Her smile was like that of a badger—territorial and belligerent. And like a badger she had small, sharp teeth. She eased herself down onto a straight-backed chair, and Bourne realized he was similarly seated, save that his wrists were tied behind his back, his ankles strapped to the front chair legs. It was a metal chair, very heavy, which he discovered when he tried to rock it back and forth without success.

“I had a choice, you see—between the two brothers. Once Boris was gone, my father’s power crumbled into so much sand. We could not stand alone; he did not understand that.” She shrugged. “Who knows? Maybe he didn’t choose to understand. His fire is banked low; most days he’s content to cozy up to his plants and his painting. Pasture work, if you catch my drift. So I chose the stronger of the brothers. Konstantin has plans and, with the Somali’s help, the wherewithal to implement them. Plans poor Timur Ludmirovich could not even comprehend.” She pursed her lips. “He tries, poor dear, but, well, we both know his elevator’s not going too high.”

Her laugh sent shivers down Bourne’s spine, not that Bourne could feel them. The numbness on his left side had spread to his spine—not a good sign.

“Actually, much as I liked Boris, his death was an unexpected blessing. We were slated to make a great deal of money when the cyber weapon he’d had made shut down the ten targeted banks worldwide. Now, however, there is far more money to be made by going to auction. Including us, there are fifteen entities—individuals, governments, rogue military entities, industrial conglomerates—drooling to get their hands on it.”

He was split in two now. Part of him was listening carefully to every word Ekaterina said while the other part was working on repairing whatever the hell Cerberus had done to him.

“One of those is, of course, Konstantin. He wants the Bourne Initiative so that he can present it to the Sovereign, thereby cementing his power in the Federation for a very long time.” She wrinkled her nose, leaned close enough for him to smell her stale breath. “The fly in the ointment, and where I come in, is that Konstantin and the Somali, Keyre, are at war.
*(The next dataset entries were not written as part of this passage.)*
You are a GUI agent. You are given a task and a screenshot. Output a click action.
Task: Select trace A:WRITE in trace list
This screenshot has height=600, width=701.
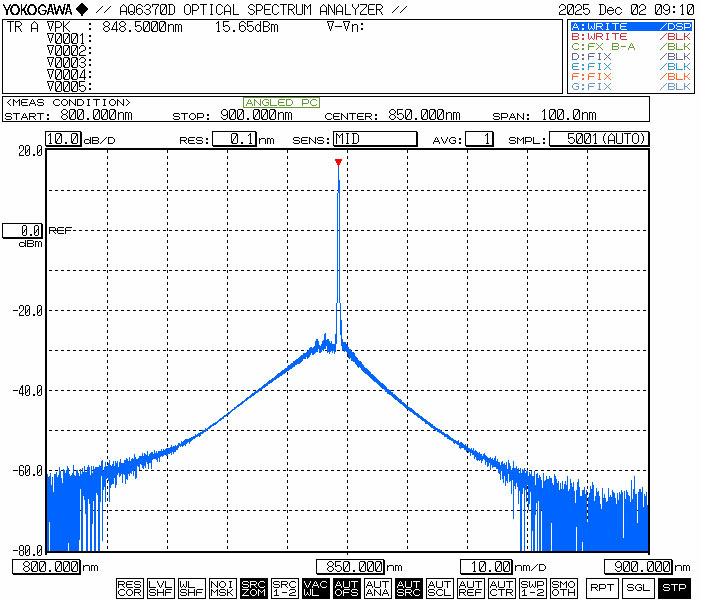630,26
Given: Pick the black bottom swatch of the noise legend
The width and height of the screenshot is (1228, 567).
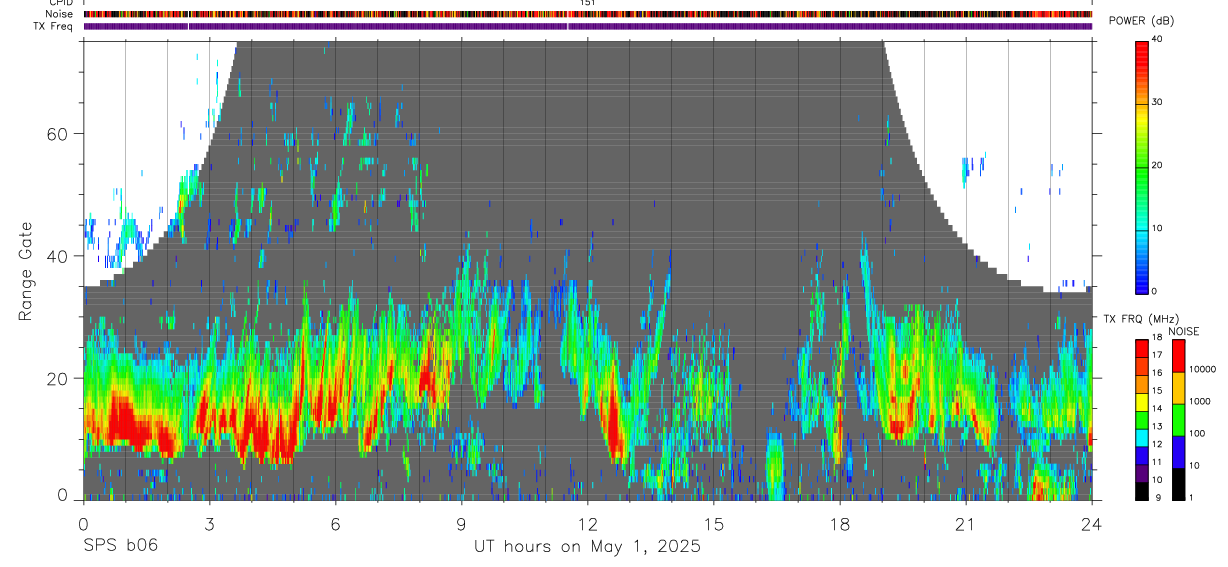Looking at the screenshot, I should 1177,484.
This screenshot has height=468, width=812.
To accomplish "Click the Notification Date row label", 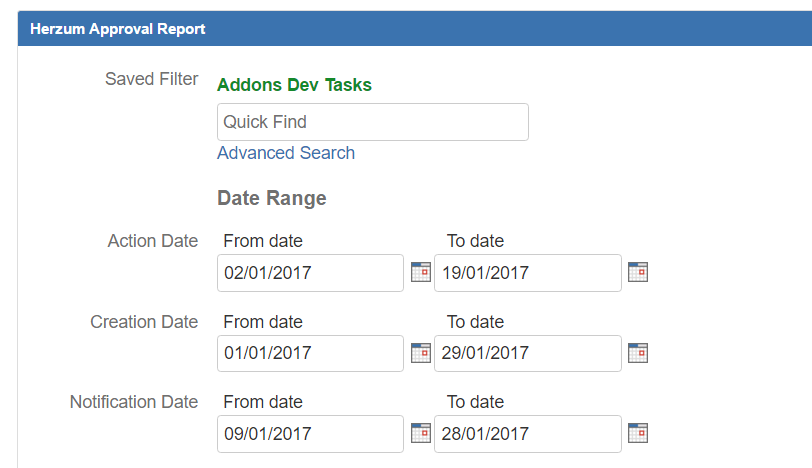I will 134,402.
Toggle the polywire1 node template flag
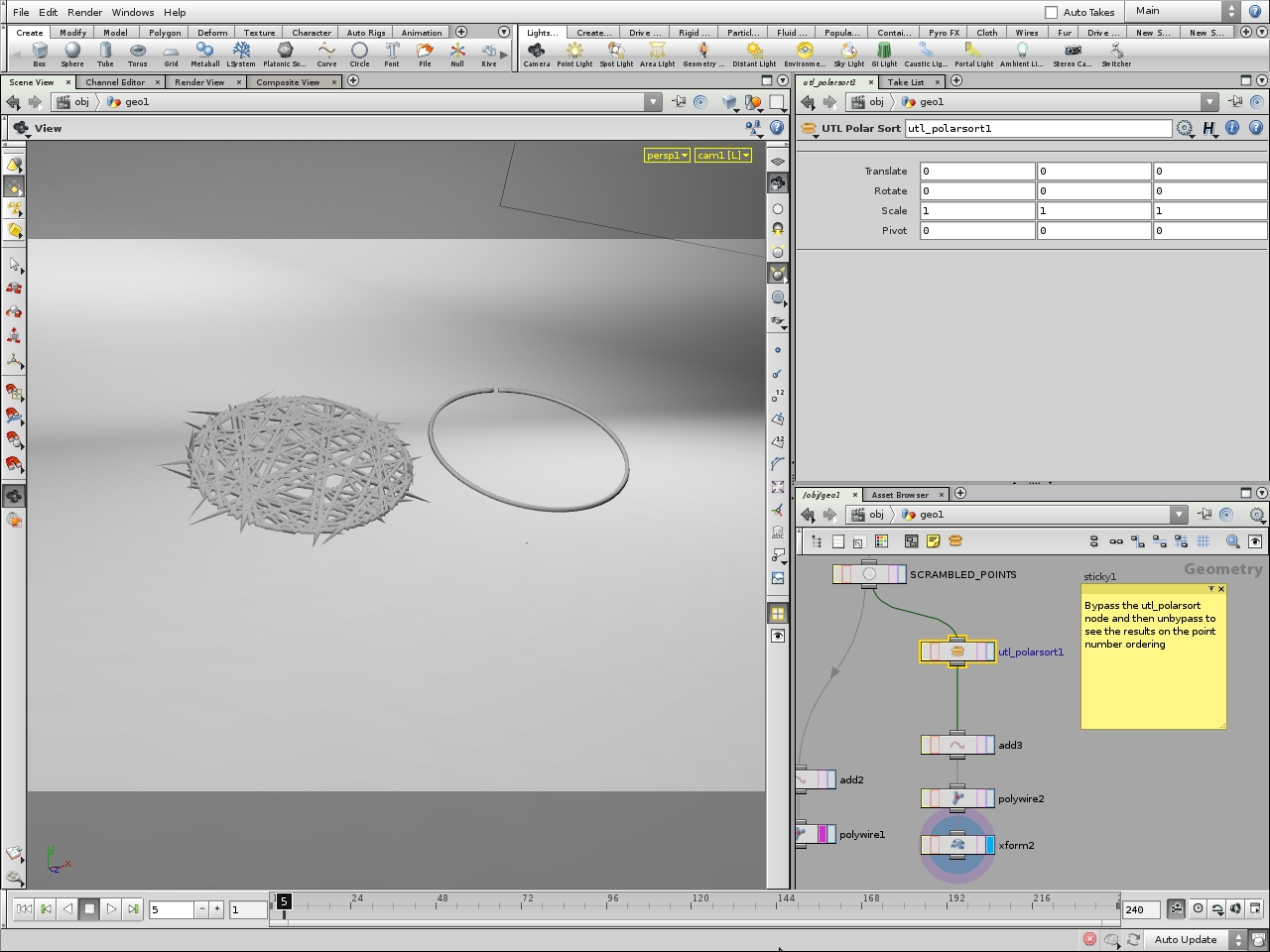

Konstantin was stupid enough to have underestimated Keyre, delivering a shipment of Kalashnikovs of which some were defective. He claimed innocence, of course, but Keyre didn’t believe him. Then, several weeks ago, Konstantin blundered again. Responding to actionable intel that it was Keyre who had taken the Initiative and was trying to short-circuit the auction, he had Gora send a cadre of men into the Somali’s camp to steal the Initiative. Big mistake. Keyre caught them and beheaded them all. He sent the heads back to Konstantin packaged in dry ice via DHL.”

Having been partially revived by his inner self, the outer self bestirred, albeit creakily. “So Konstantin had become a liability.”

“In the medium term,” Ekaterina confirmed. “But as for now, he still serves an important purpose.” She reached out, drew her fingertips along Bourne’s cheek. “One piece is still missing: whatever it is Boris left you regarding the Initiative. We all think the coding is complete, but we can’t be sure until you tell us.”

“Why don’t you ask the coders?”

“Why don’t I? That would be so simple.” Ekaterina rested her elbows on her knees. “Unfortunately, life’s never simple. The fact is I don’t know what group of hackers Boris dug up on the dark web and paid to build this cyber weapon, and neither does anyone else.” She pointed a finger at him. “That leaves you.”